Il y a trois ans, nous étions touché·e·s par une pandémie qui nous obligeait à repenser nos méthodes d’animation. Animé·e·s par la volonté de poursuivre nos actions malgré le contexte, nous avons fait le choix d’adapter certains de nos outils au format digital. C’est ainsi que j’ai été amenée à proposer notre outil pédagogique « Riche$ ? » à une dizaine d’enseignant·e·s, lors des rencontres de l’ECSI (Education à la Citoyenneté et à la Solidarité Internationale) organisées par le RADSI Nouvelle Aquitaine. Cette expérimentation était d’ailleurs issue d’une réflexion menée par l’association Cool’eurs du monde.
L’outil « Riche$ ? » : de la version originale…
L’outil « Riche$ ? », dans son format original, invite les participant·e·s à se répartir en 6 groupes maximum, chacun correspondant à un personnage. Le but est de se mettre dans la peau d’un·e adolescent·e vivant en Bolivie, France, Inde, Érythrée, Yémen ou États-Unis afin d’essayer d’améliorer ses conditions de vie. Tou·te·s ces jeunes ont une histoire, vivent dans un contexte particulier et ont un accès aux droits fondamentaux (santé, alimentation, sécurité, logement…) qui sont expliqués sur les fiches « Personnage ».

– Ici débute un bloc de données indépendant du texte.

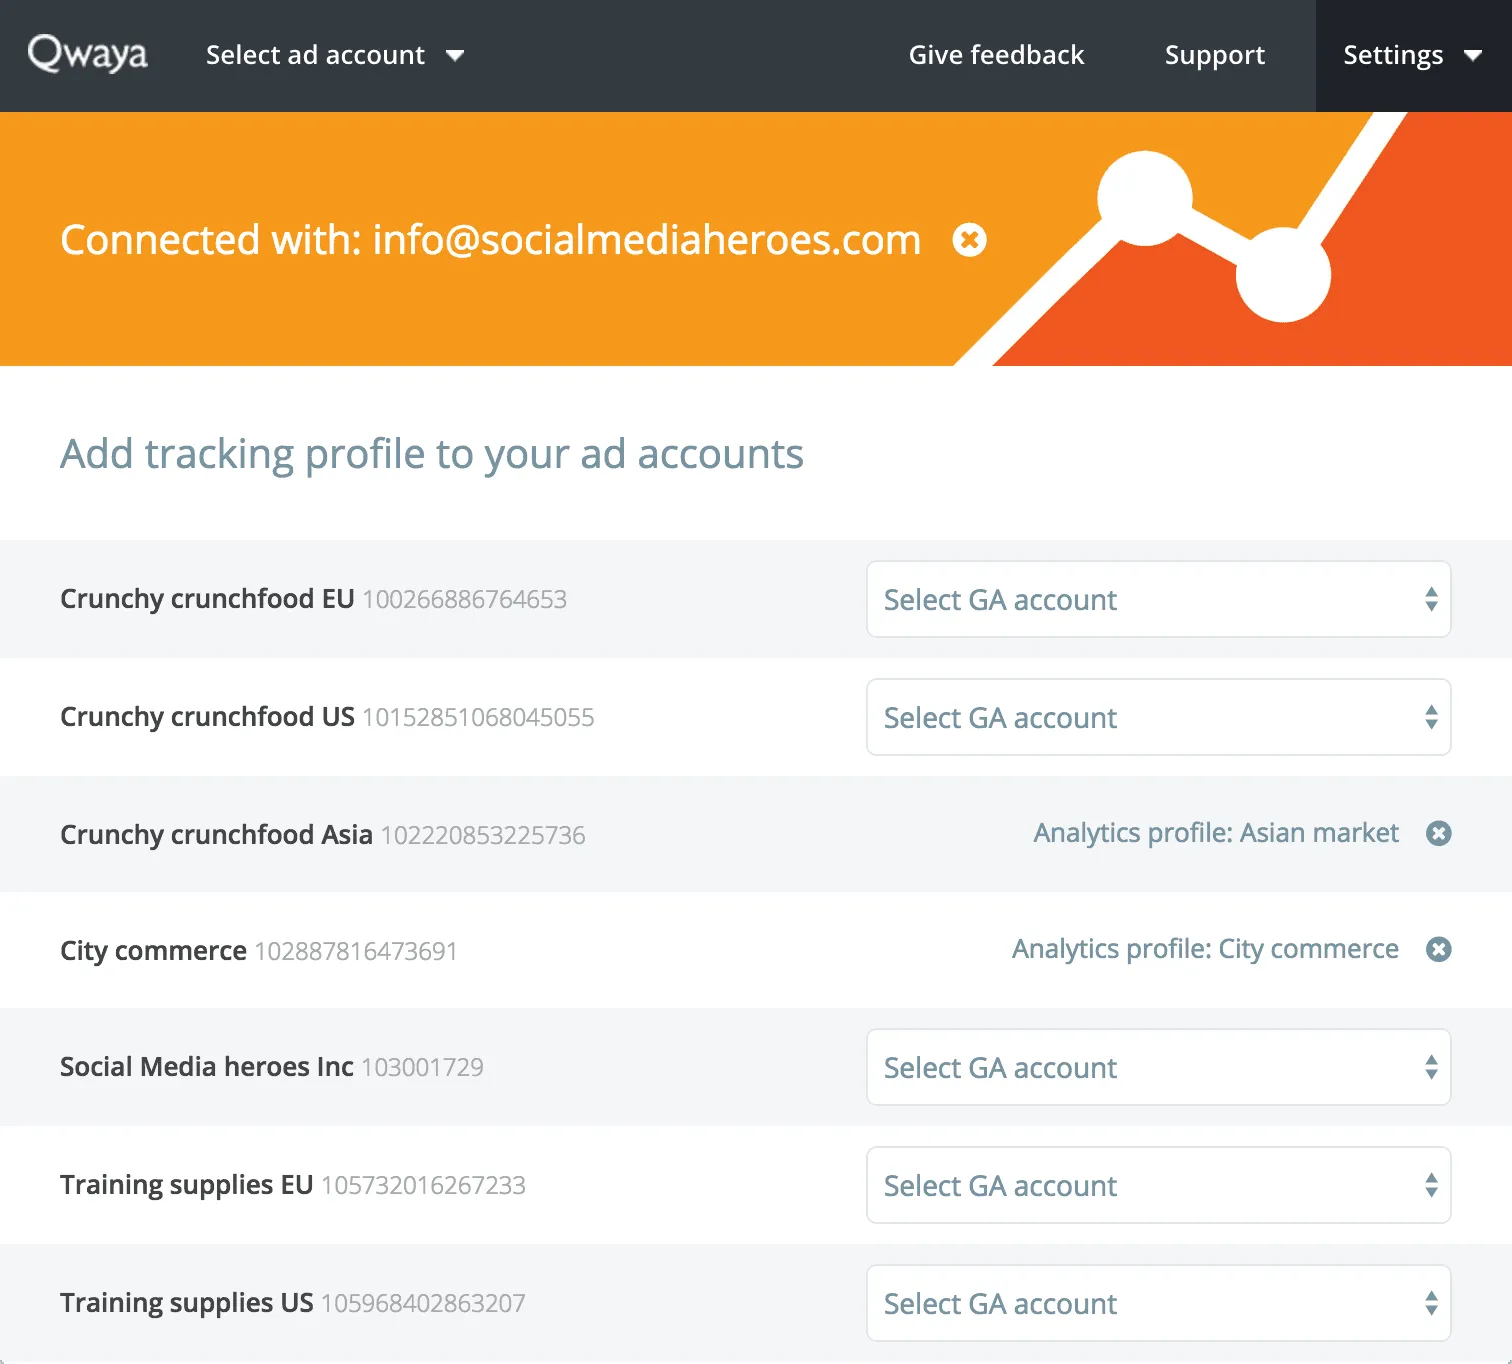Select GA account for Social Media heroes Inc
The height and width of the screenshot is (1364, 1512).
[x=1157, y=1067]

Comme dans la vraie vie, il faudra faire des choix : faire des études supérieures ou travailler pour améliorer les revenus de ma famille ? Aller vivre en ville ? Prendre une assurance santé ?… Ces possibilités sont présentées sur des cartes, propres à chaque personnage, que les participant·e·s devront retourner une fois le choix fait. Sur le verso de la carte on découvrira ainsi les conséquences de notre choix, positives ou négatives, certaines prévisibles et… d’autres inattendues ! Ces conséquences sont alors matérialisées par des jauges qu’ils et elles complètent.
… à la version digitale
Afin de simplifier la mécanique de jeu, dans la version digitale, nous avons choisi de ne proposer qu’un personnage à tou·te·s les participant·e·s. Il s’agissait de celui de Yutika, une jeune indienne.

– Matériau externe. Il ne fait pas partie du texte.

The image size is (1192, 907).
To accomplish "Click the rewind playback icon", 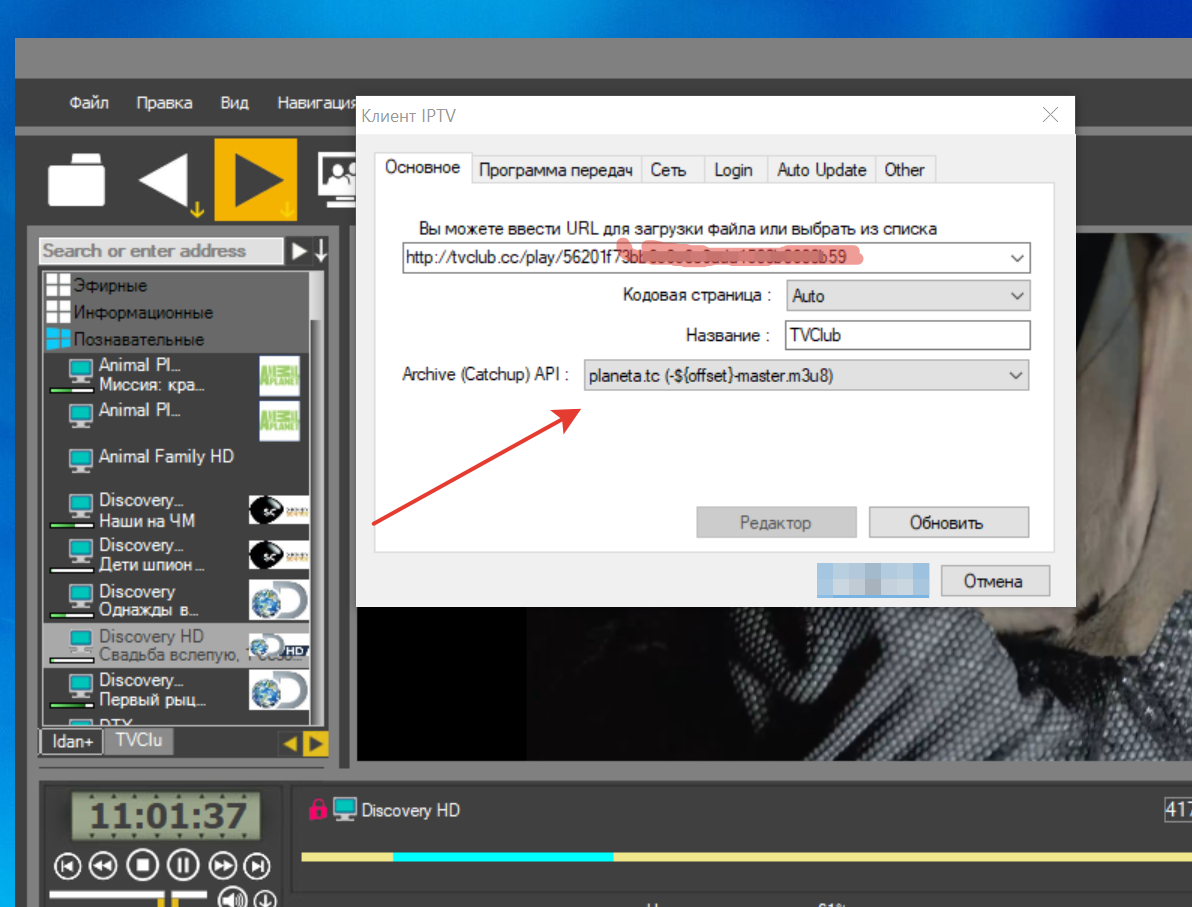I will [x=103, y=866].
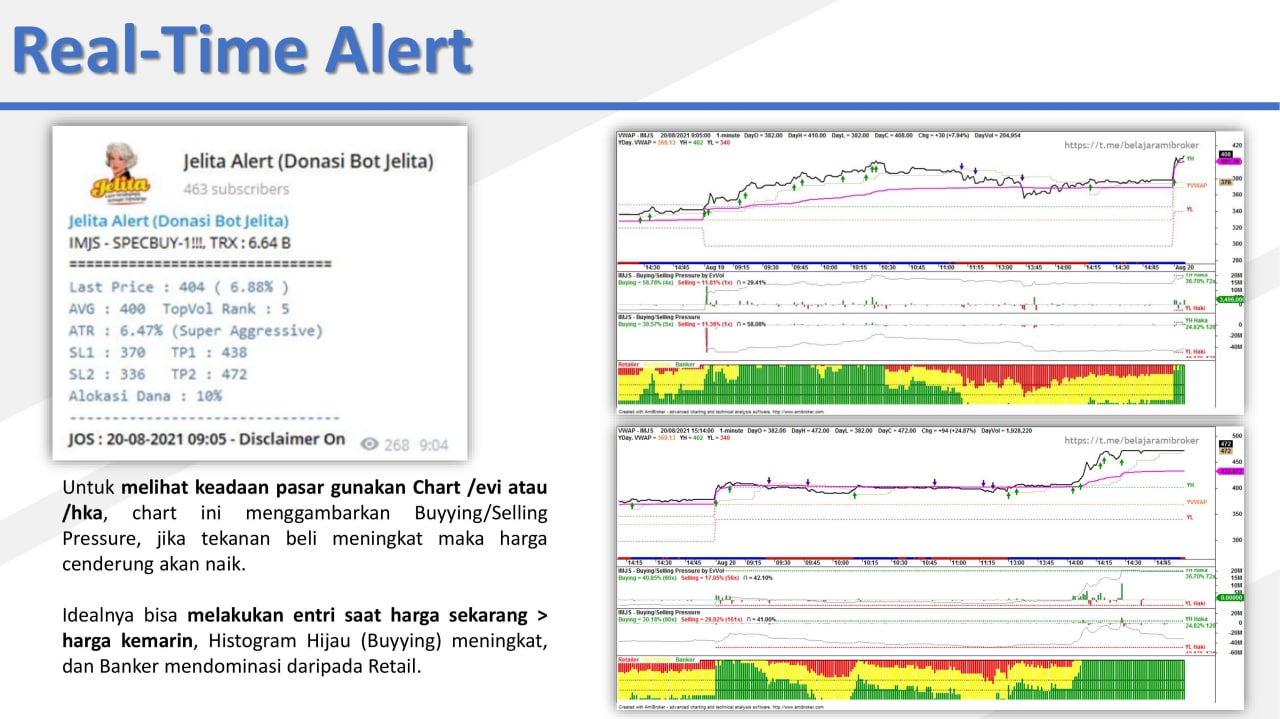
Task: Click the green 0.00000 value tag on bottom chart
Action: click(x=1228, y=597)
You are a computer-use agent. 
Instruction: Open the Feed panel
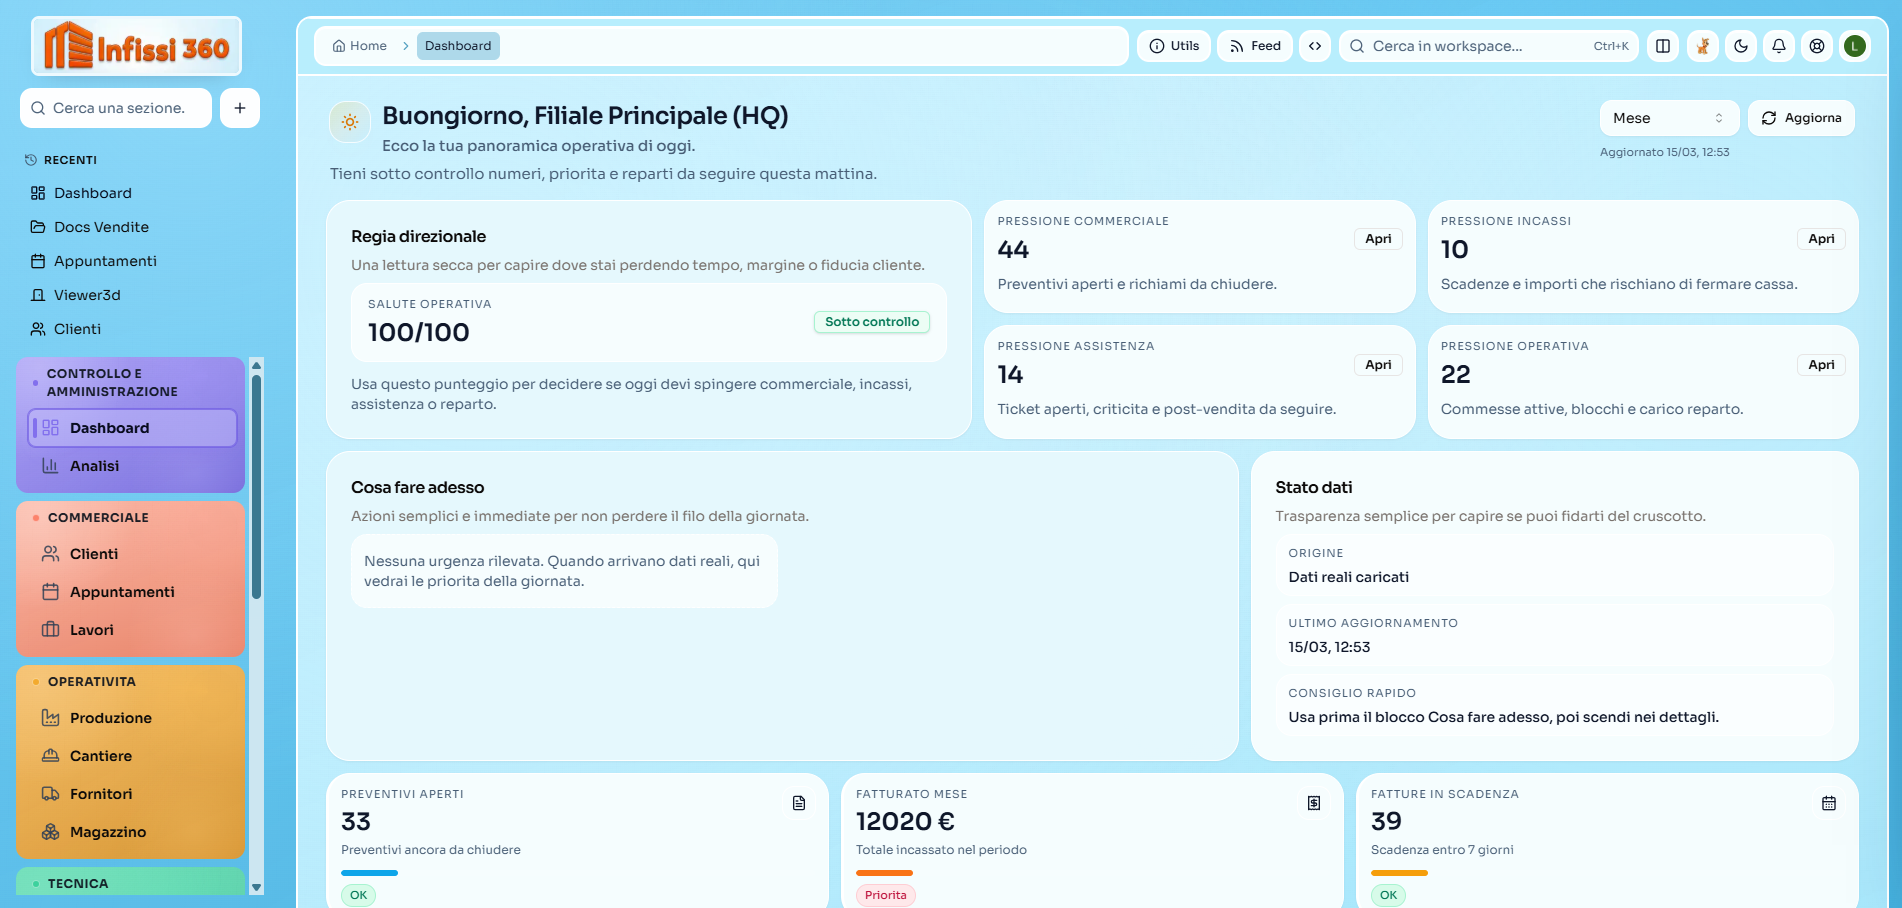(1254, 46)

La première étape, pour les participant·e·s, a consisté à faire connaissance avec leur personnage à travers la fiche que je leur avais transmise. Ils ont ainsi pu découvrir son pays, sa famille et quelques-unes de ses habitudes. S’il est parfois difficile de s’assurer que le processus d’identification nécessaire au jeu est complété en présentiel, il est important de noter que cela est d’autant plus compliqué en visio et peut donc représenter un obstacle majeur. Dans mon cas, le public d’enseignant·e·s, très investi·e·s, a joué en ma faveur.
Je leur ai ensuite demandé de dessiner sur une feuille 7 échelles, intitulées respectivement « Education », « Alimentation », « Eau », « Santé », « Argent », « Sécurité » et « Travail », graduées de 0 à 10 et leur ai indiqué où positionner le repère initial. Là encore, la principale difficulté résidait dans la synchronisation de l’ensemble du groupe.

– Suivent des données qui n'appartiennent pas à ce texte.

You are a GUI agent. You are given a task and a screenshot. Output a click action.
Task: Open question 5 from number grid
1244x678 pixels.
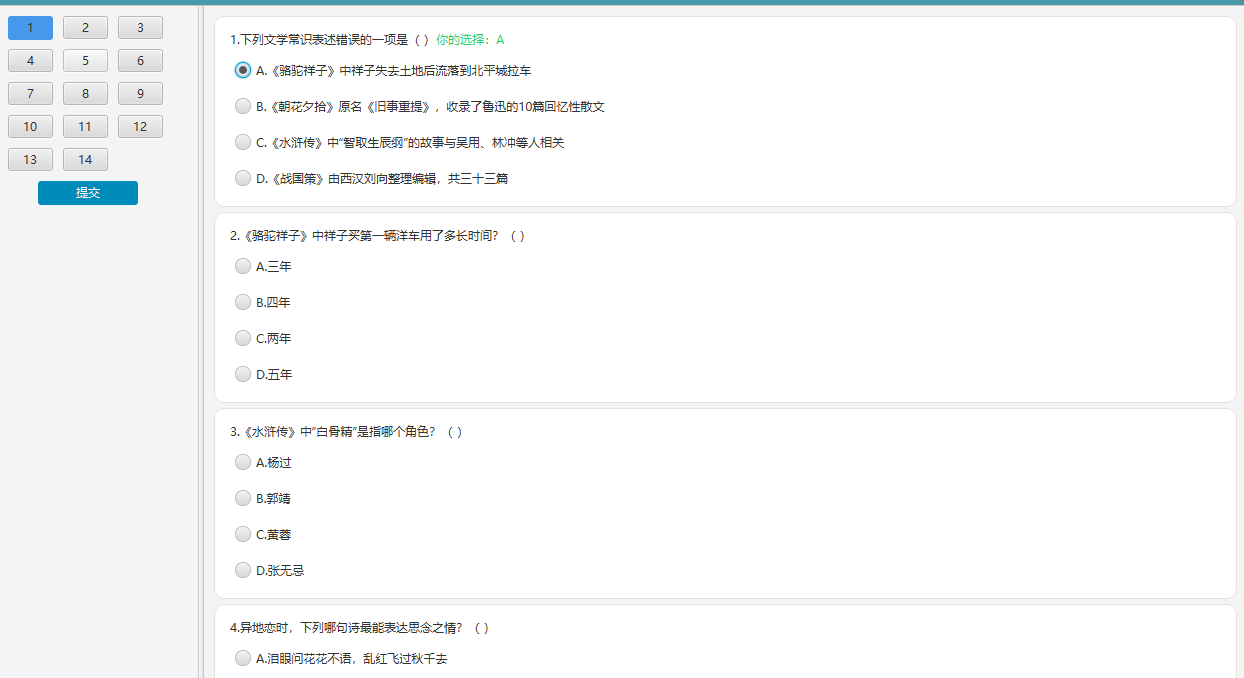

Ensuite, pour chaque tour, je demandais au groupe de décider collectivement du domaine de la vie quotidienne sur lequel il lui semblait prioritaire d’agir, puis leur proposais des choix d’actions correspondant à ce domaine. Ce dernier choix se faisait de manière individuel. Ainsi, les participant·e·s, pour un même personnage, pouvait avoir des évolutions de jauges différentes en fonction des conséquences de leurs choix. A chaque tour, ces évolutions donnaient l’occasion à de nombreux échanges et débats.
Bilan de l’adaptation de l’outil pédagogique « Riche$ ? » en visio
Contrairement à ce que je pouvais penser initialement, l’adaptation de « Riche$ ? » en visio ne s’est pas révélée si compliquée. Le choix méthodologique initial de ne présenter qu’un seul personnage sur les 5 présents dans le jeu réduit, certes, les possibilités de discuter des différentes formes de pauvreté dans le monde, mais permet, de la même manière, de comprendre les différents facteurs qui en sont responsables.
Le format distanciel n’a pas nui aux échanges ni aux débats car le cadrage du jeu en tours facilitait les prises de décision collective et l’expression des points de vue au moment de la découverte des conséquences des choix faits par chacun·e.
Ainsi, si en Education à la Citoyenneté et à la Solidarité Internationale, le contact humain et en présentiel reste à privilégier, pour « Riche$ ? » la version digitale peut être une alternative intéressante.
Par Marion Hemery, chargée d’action éducative à KuriOz.